GIVEN INFORMATION Start Marker

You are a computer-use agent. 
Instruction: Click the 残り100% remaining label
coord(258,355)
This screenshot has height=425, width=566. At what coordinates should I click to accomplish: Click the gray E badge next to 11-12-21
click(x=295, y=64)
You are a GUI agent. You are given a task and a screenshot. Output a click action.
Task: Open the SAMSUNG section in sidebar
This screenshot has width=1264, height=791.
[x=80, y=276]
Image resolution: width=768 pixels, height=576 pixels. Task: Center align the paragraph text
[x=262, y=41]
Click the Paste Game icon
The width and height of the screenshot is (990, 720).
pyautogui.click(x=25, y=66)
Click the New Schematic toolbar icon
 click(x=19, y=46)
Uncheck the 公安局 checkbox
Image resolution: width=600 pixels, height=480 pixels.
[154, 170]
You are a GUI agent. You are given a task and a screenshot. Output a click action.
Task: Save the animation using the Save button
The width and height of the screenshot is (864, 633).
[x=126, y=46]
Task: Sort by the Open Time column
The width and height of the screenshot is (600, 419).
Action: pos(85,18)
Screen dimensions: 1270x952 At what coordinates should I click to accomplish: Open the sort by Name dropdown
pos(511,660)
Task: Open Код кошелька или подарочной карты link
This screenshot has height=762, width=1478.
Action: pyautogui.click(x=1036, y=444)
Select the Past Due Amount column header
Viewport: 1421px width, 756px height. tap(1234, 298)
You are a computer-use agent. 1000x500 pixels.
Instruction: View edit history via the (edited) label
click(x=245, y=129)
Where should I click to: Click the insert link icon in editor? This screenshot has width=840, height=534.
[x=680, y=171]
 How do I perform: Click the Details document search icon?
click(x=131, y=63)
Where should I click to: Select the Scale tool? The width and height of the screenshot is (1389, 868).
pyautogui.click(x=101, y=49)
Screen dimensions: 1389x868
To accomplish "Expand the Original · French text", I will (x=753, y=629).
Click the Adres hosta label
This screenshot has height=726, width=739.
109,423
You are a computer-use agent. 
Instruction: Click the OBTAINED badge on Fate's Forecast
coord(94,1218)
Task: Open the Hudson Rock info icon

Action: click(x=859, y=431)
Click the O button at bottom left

GIVEN INFORMATION End Marker

[EXERCISE AIM]: Gather from the records above every line containing the string "button".

[ANSWER SECTION]:
Task: Save the animation using the Save button
Click the O button at bottom left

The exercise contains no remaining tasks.